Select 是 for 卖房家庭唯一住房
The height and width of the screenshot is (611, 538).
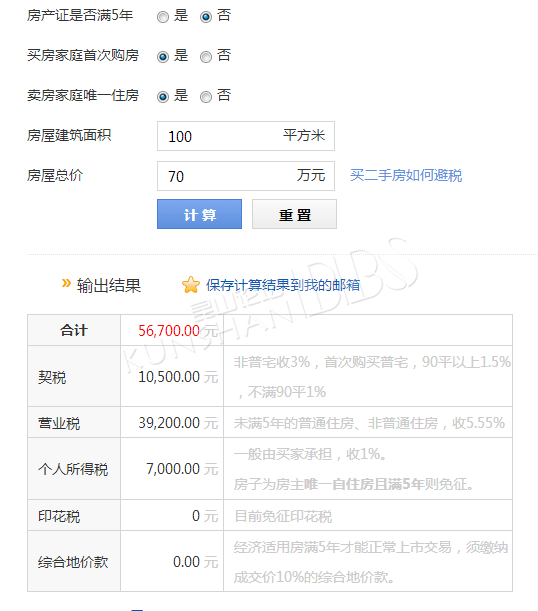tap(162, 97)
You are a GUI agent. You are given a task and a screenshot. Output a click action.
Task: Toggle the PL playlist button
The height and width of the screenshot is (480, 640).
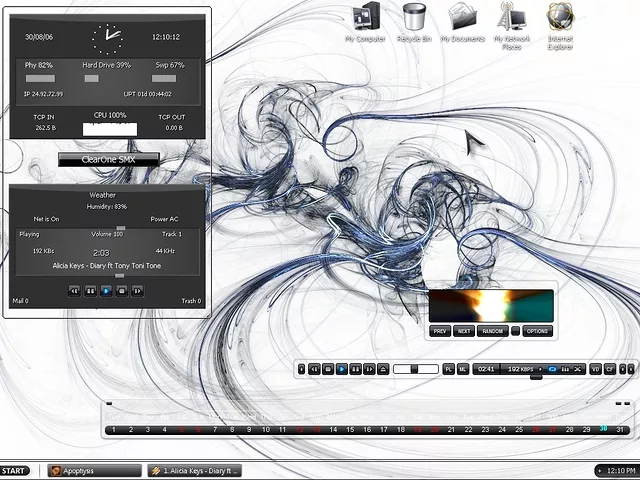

__________________________________________________

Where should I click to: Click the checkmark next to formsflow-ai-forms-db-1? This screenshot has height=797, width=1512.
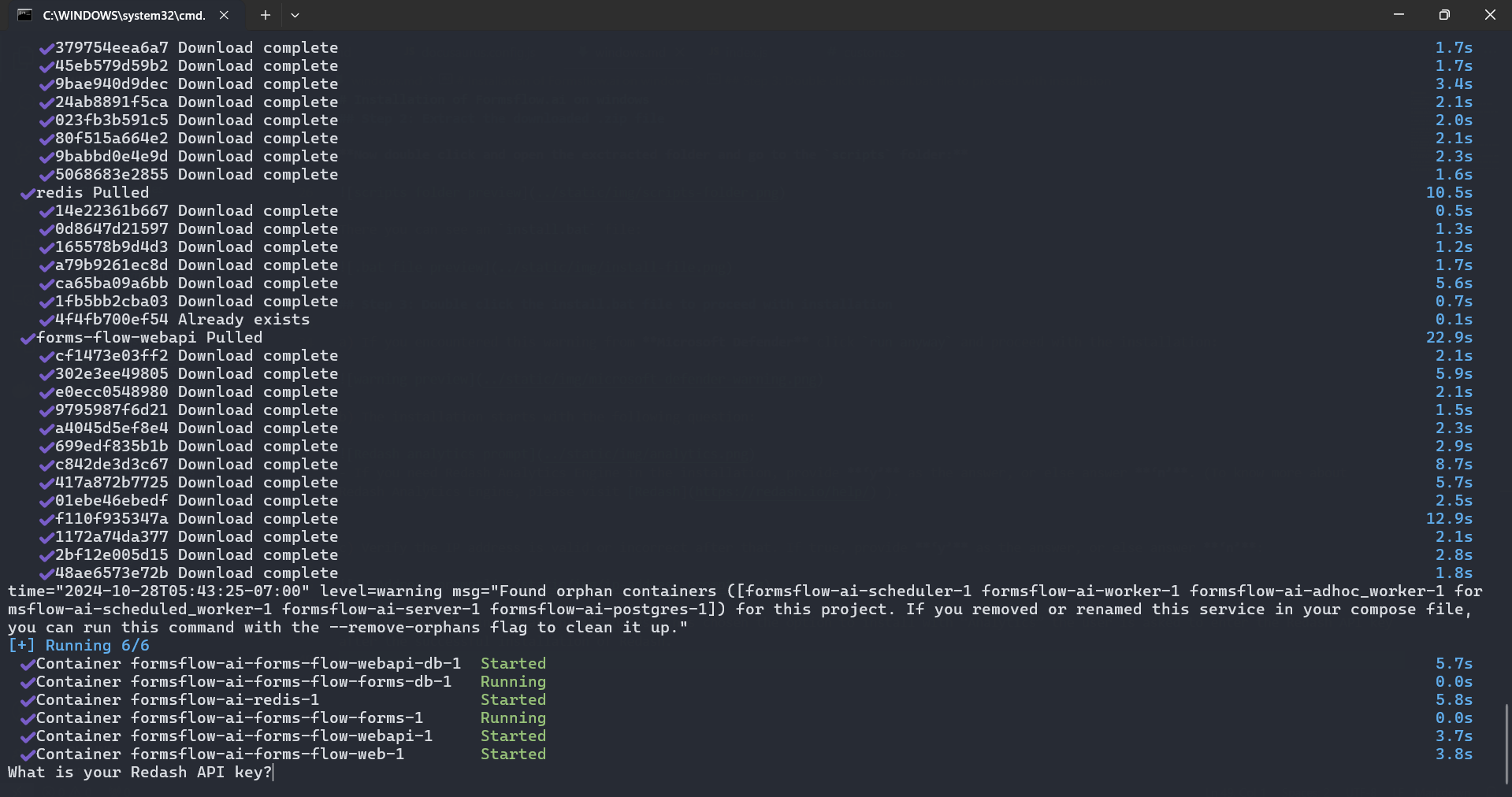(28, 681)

__________________________________________________

▶ _Required action_:
Print, word for word, the lines above that run from the line containing "Select 是 for 卖房家庭唯一住房" to the line containing "The height and width of the screenshot is (480, 640).", both included. Keep the pictures out.

▶ _Task solution_:
Select 是 for 卖房家庭唯一住房
The height and width of the screenshot is (611, 538).
tap(162, 97)
You are a GUI agent. You are given a task and a screenshot. Output a click action.
Task: Toggle the PL playlist button
The height and width of the screenshot is (480, 640).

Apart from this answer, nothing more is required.